• Fragmento de lectura:

※ ※ ※

Me pidieron hace unos días que, con motivo del Día del libro, grabara un vídeo de no más de 30 segundos en el que hablase de cuál es mi libro preferido y por qué razones y en el recomendase un libro y explicara por qué. Zalabardo me miraba y yo lo miraba a él. No entendíamos qué tal cosa fuese posible en tan escaso tiempo. Mi amigo se reía: «Te lo han pedido a ti», me decía, dando a entender que poca ayuda podía prestarme.

            No soy capaz de elegir mi libro preferido por la sencilla razón de que no existe tal libro; tendría que citar varios, tal vez demasiados, porque cada libro posee algo peculiar que no solo lo convierte en una experiencia concreta e irrepetible, sino que te habla de una manera diferente cada vez que regresas a él. Lo tópico, lo que primero se viene a la boca es responder que el Quijote. Y en mi caso pudiera ser, entre otras razones porque casi aprendí a leer en él, en una edición infantil, y jamás olvidaré cómo mi maestro de primaria nos ponía en semicírculo e íbamos pasando el libro de una mano a otra. En la actualidad, lo sigo leyendo regularmente y cada vez que me enfrento a un capítulo hallo algo que no había visto en la lectura precedente. Tengo, creo, que seis ediciones diferentes, entre ellas la anotada por Rodríguez Marín, mi paisano, y la ilustrada por Dalí.

            Pero no podría quedarme ahí. Si hago memoria, no puedo callar las lecturas juveniles que me atrajeron de manera especial; quizá la que más, La isla del tesoro, de Stevenson y el conjunto de las novelas de Verne, con Miguel Strogoff y 20000 leguas de viaje submarino a la cabeza.

※ ※ ※

• Entradas extraídas:

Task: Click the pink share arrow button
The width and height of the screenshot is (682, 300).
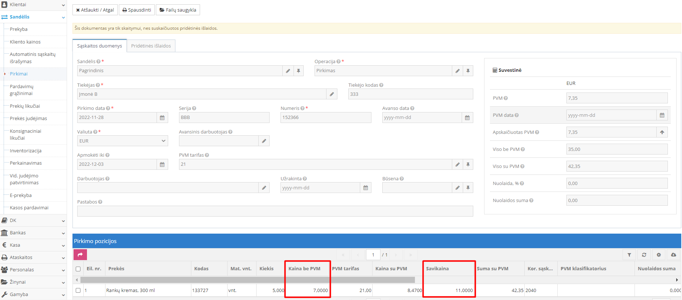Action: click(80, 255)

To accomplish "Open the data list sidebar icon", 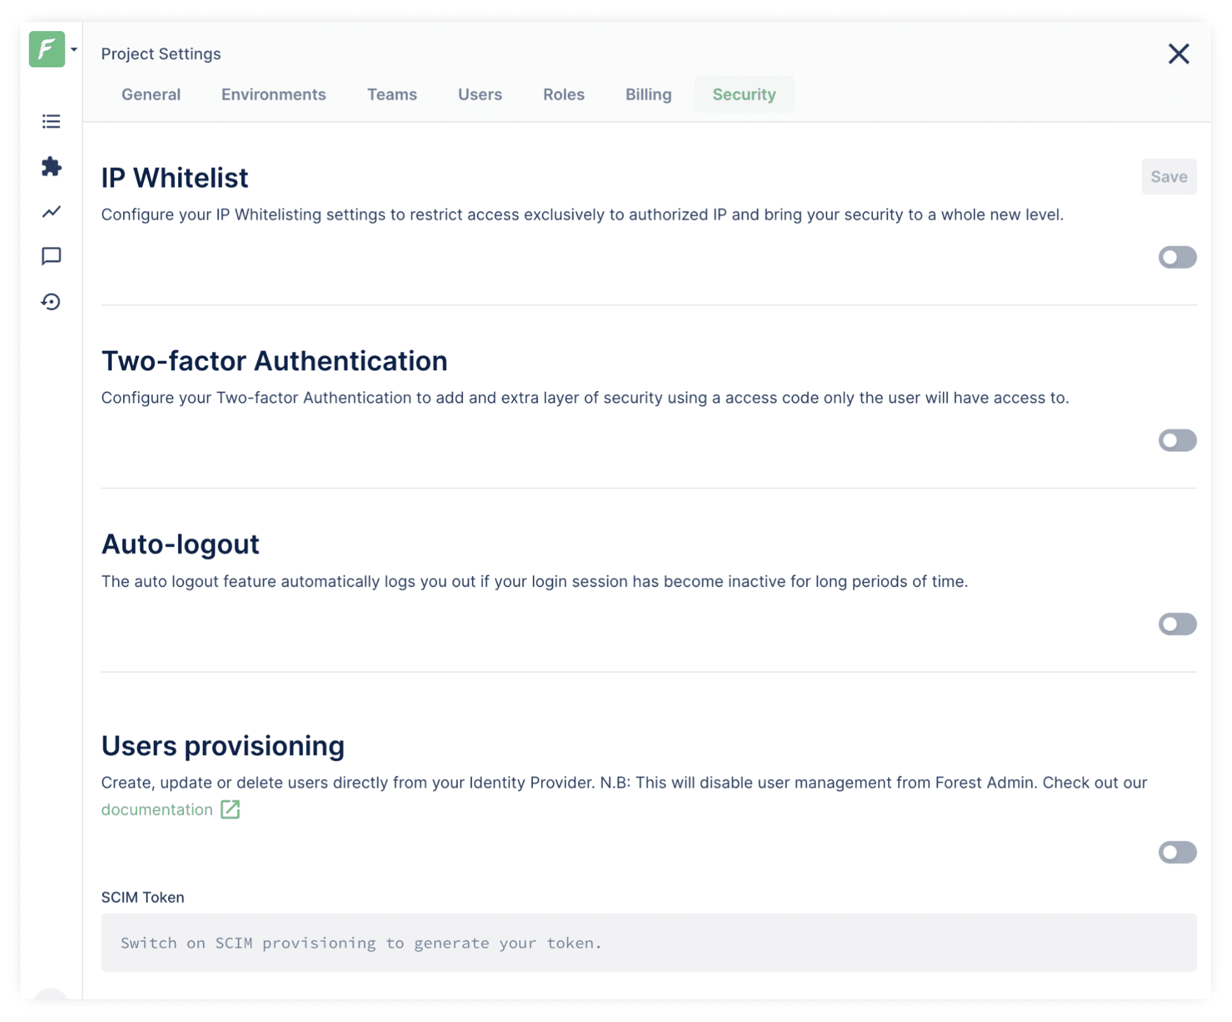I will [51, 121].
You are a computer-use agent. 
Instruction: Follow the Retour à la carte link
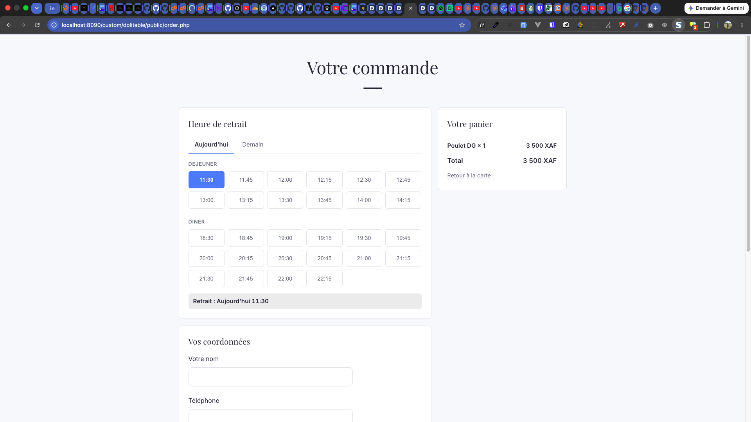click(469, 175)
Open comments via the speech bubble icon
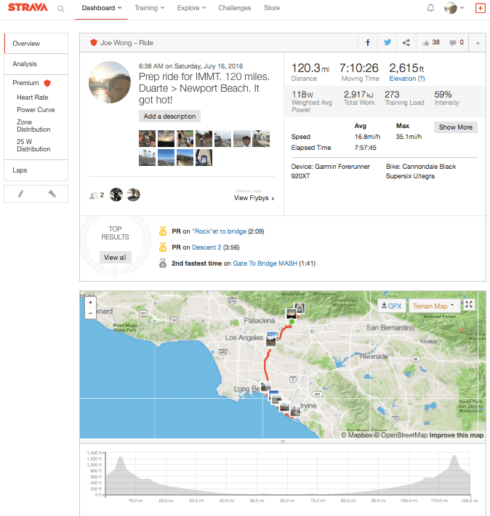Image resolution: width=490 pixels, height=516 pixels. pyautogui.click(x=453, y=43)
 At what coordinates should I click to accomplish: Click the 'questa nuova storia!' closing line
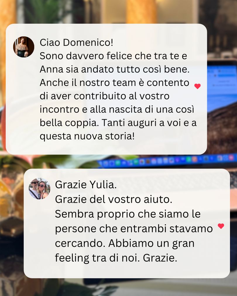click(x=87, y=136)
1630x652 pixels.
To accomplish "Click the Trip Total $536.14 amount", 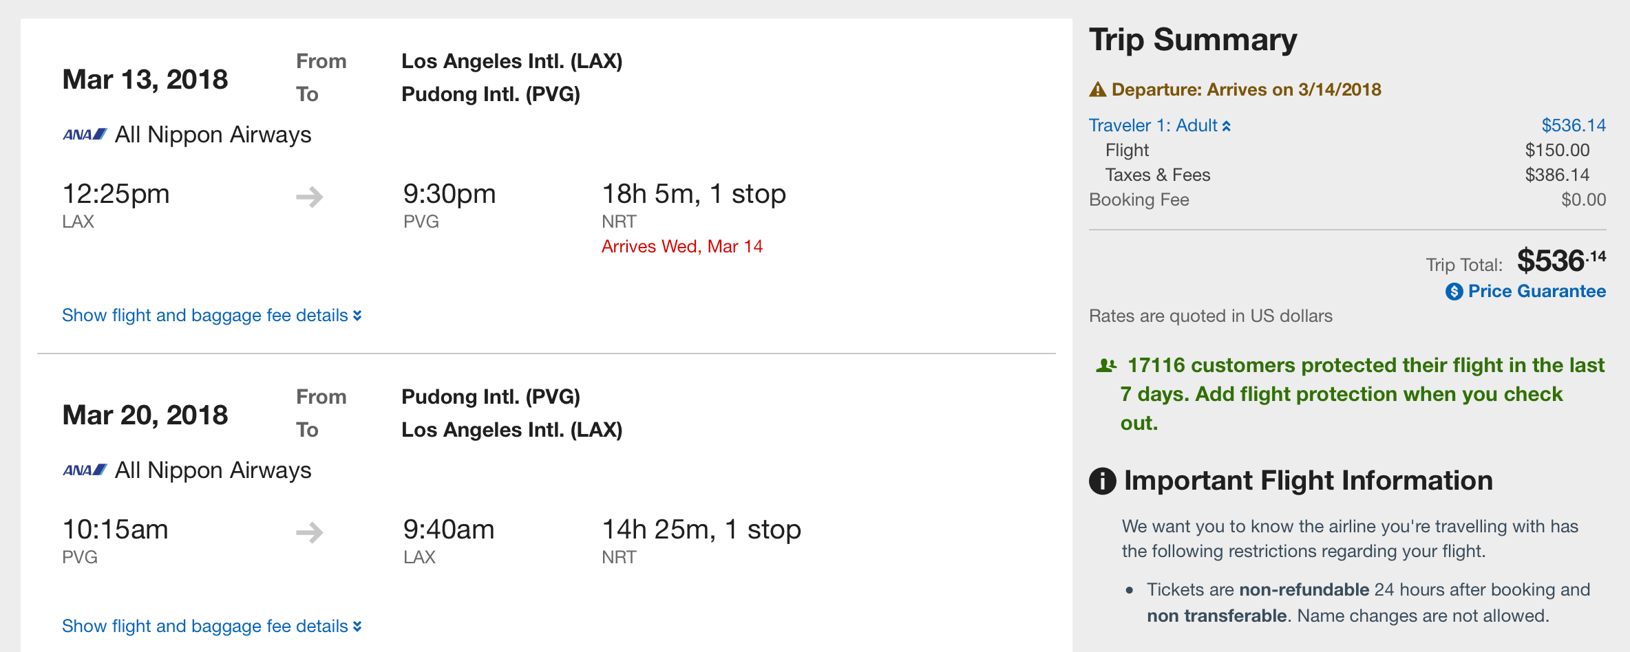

※ ※ ※

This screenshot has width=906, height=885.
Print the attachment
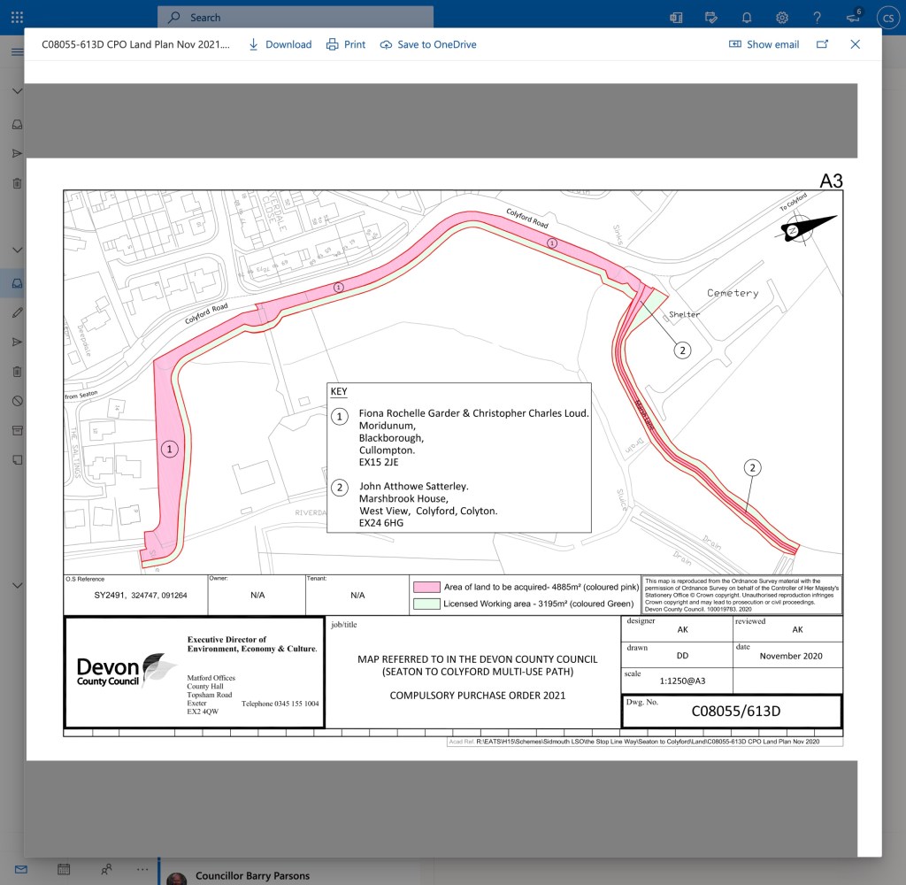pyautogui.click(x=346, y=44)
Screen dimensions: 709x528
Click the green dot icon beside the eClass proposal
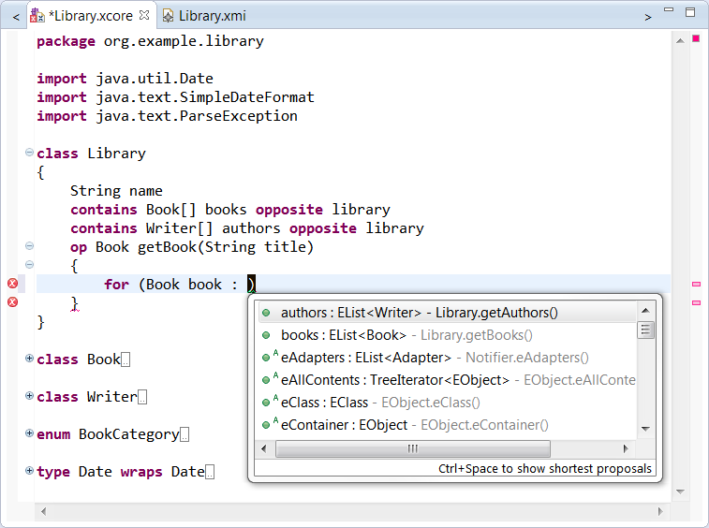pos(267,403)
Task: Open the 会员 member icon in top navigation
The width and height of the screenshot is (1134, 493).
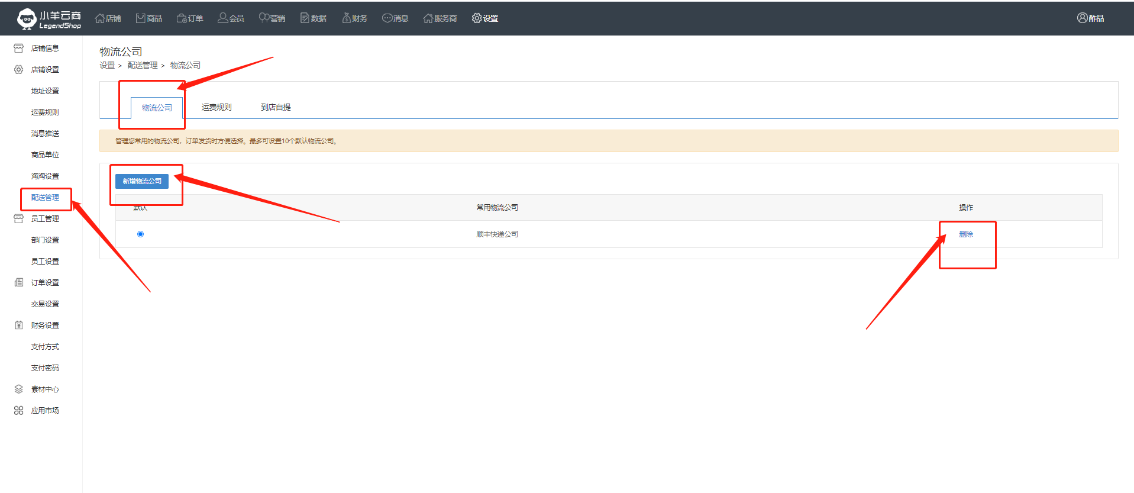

※ ※ ※

• Tareas a realizar:
1) Reproduce literalmente el fragmento de lectura desde «Pero no podría» hasta «a la cabeza.».
2) Enumera todas las obras literarias que el fragmento de lectura menciona por su título.
3) Responde a estas preguntas según el fragmento de lectura:
(a) ¿Cuál era la duración máxima del vídeo que se pidió grabar?
(b) ¿Cuántas ediciones diferentes del Quijote cree tener quien escribe?
(c) ¿A qué autor se atribuye La isla del tesoro?

• Las respuestas:
1)
Pero no podría quedarme ahí. Si hago memoria, no puedo callar las lecturas juveniles que me atrajeron de manera especial; quizá la que más, La isla del tesoro, de Stevenson y el conjunto de las novelas de Verne, con Miguel Strogoff y 20000 leguas de viaje submarino a la cabeza.

2)
el Quijote
La isla del tesoro
Miguel Strogoff
20000 leguas de viaje submarino

3)
(a) No más de 30 segundos.
(b) Seis.
(c) A Stevenson.